This operator has the lowest precedence.
### 1.9.3. Expression grouping
Expressions can be grouped by surrounding them with brackets as follows:
expressionGroup: '(' expression ')'
When grouped, the expression inside the brackets are evaluated before expressions outside it
thereby allowing for default evaluation precedence to be overridden.
### 1.9.4. Member referencing
Given a value from a complex type (i.e. one which has underlying structure), its members,
including tis methods and properties, can be referenced using the dot (`.`) operator using
the following syntactic form:
member_reference: expression '.' Identifier
where `Identifier` is the name of the member being referred.
### 1.9.5. Function call
A function can be invoked by following the function expression with a list of zero or
parameter values enclosed in brackets as follows:
function_call: expression '(' expressionList? ')'
The value of this expression is the returned value of the function.

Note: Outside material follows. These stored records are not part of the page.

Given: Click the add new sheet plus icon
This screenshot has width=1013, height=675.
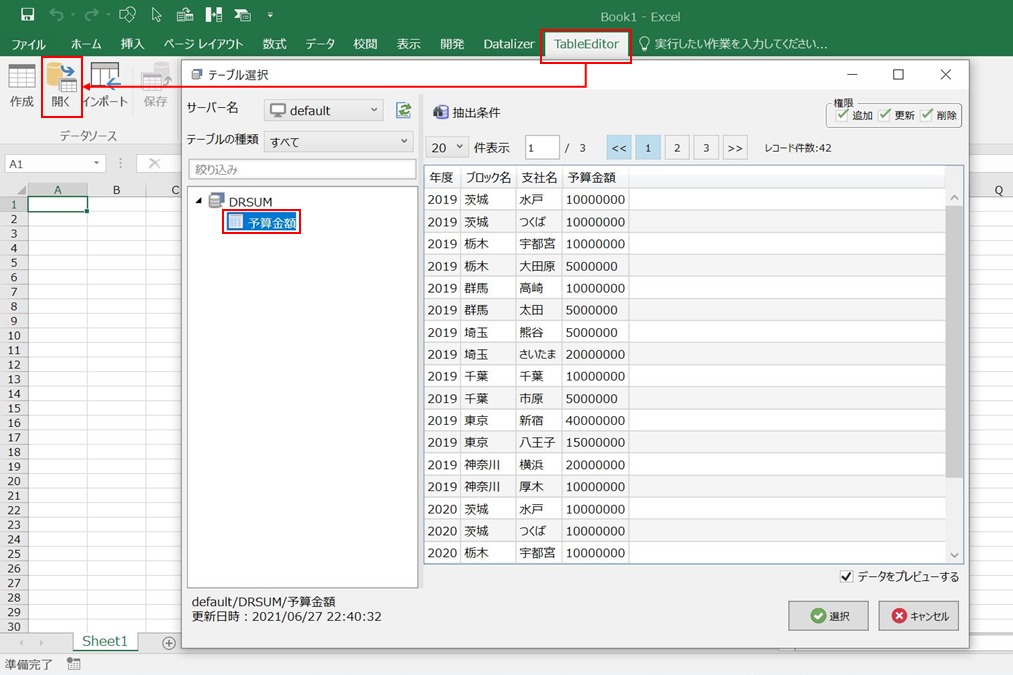Looking at the screenshot, I should (x=169, y=642).
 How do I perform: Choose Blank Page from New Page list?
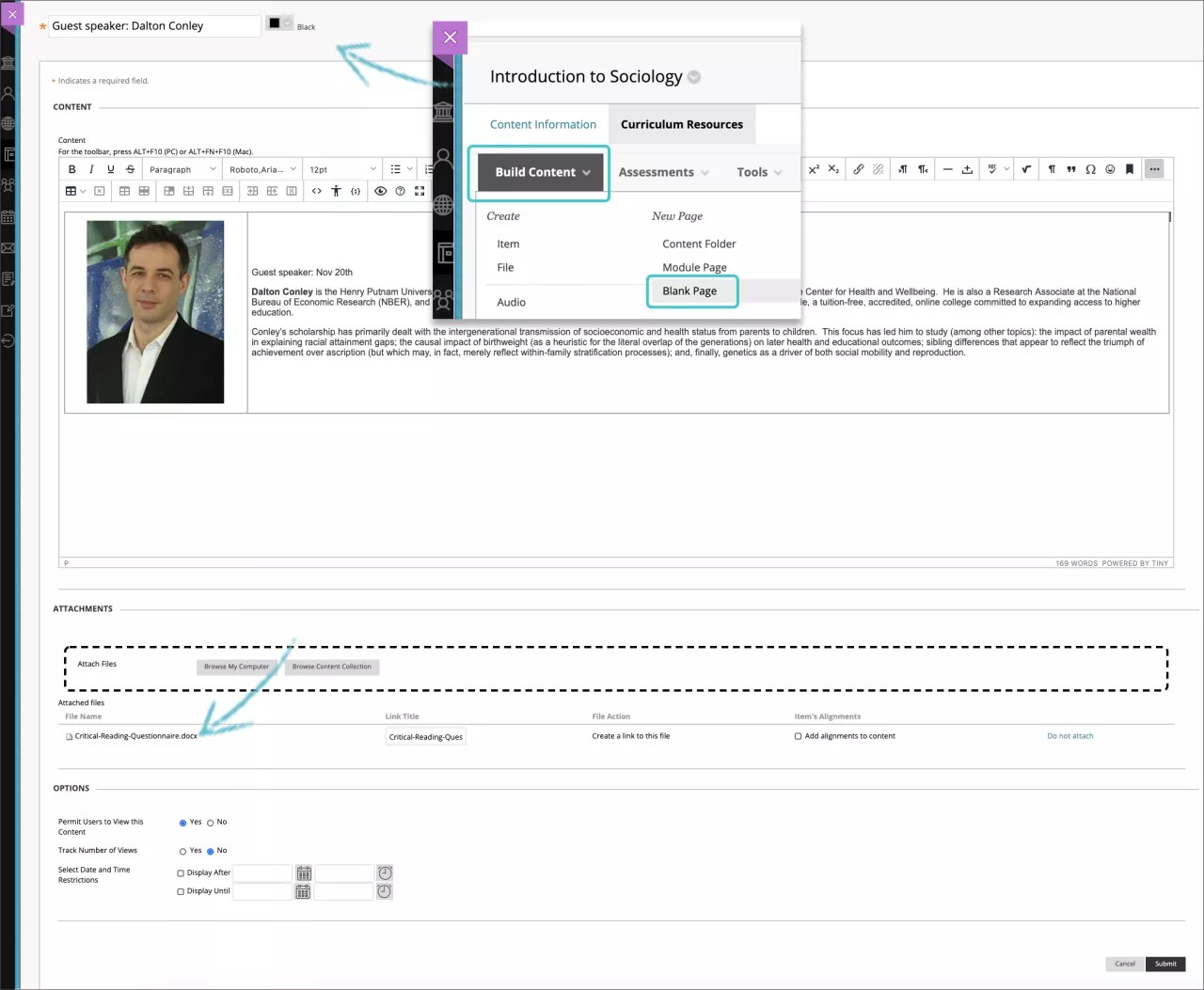coord(689,291)
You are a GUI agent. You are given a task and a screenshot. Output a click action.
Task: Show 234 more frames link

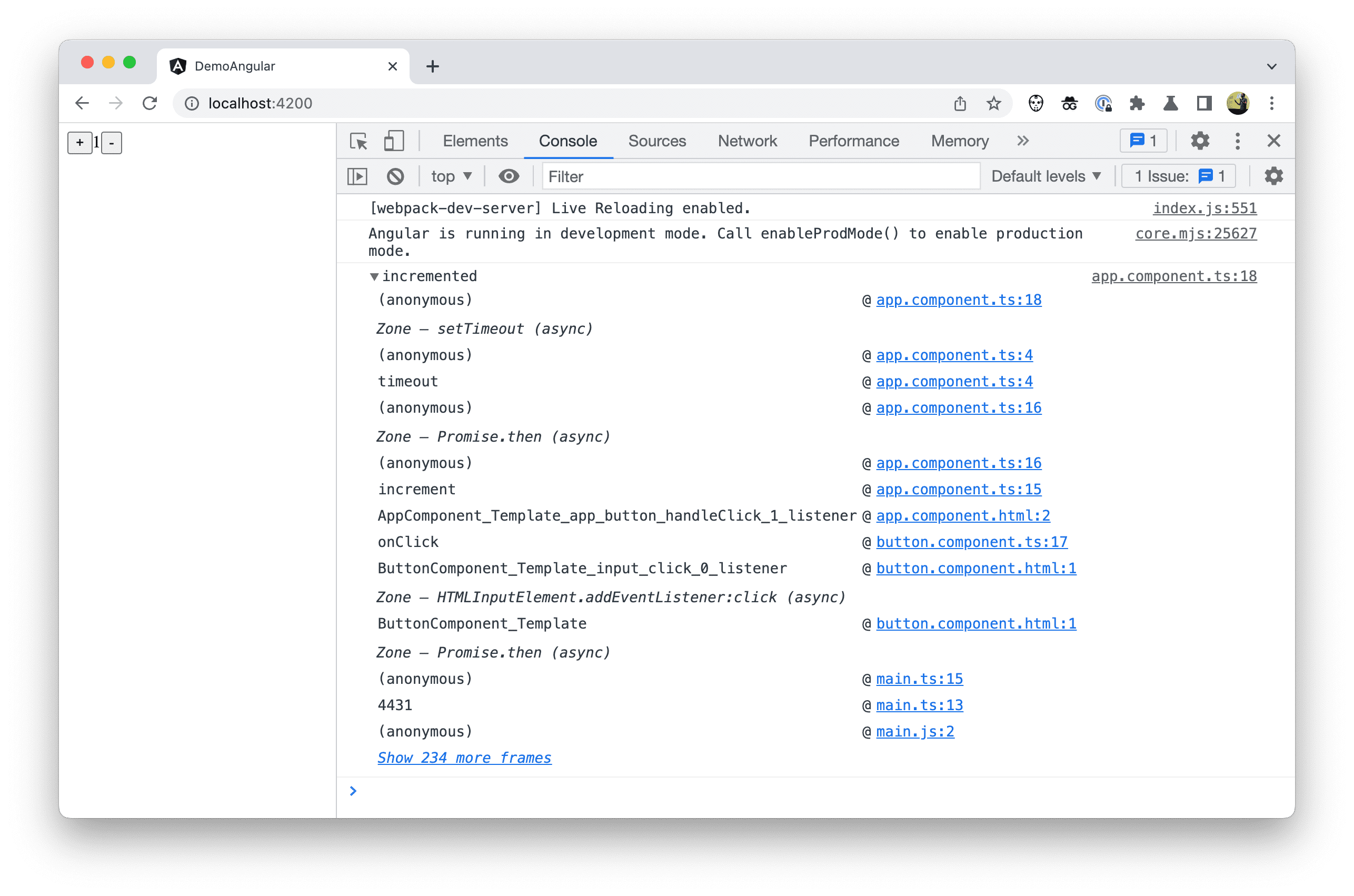click(462, 756)
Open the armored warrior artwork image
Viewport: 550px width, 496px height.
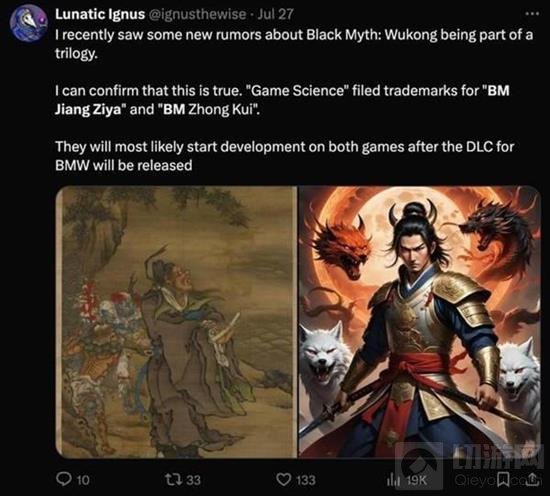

### 1.9.6. Object creation
An object is created by invoking a constructor on a class. This is done by applying
the `new` operator to a constructor of the class to instantiate using this form:
constructor_call: 'new' qualifiedIdentifier '(' expressionList? ')'
The qualified identifier in this case refers to the class name and the expression
list to the parameters to pass to the constructor. The result of such a call is a
new instance of the class.
### 1.9.7. Array construction
Arrays can be constructed by surrounding zero or more expressions by square brackets
(`[]`). An empty array is created when if no expressions are given within the brackets.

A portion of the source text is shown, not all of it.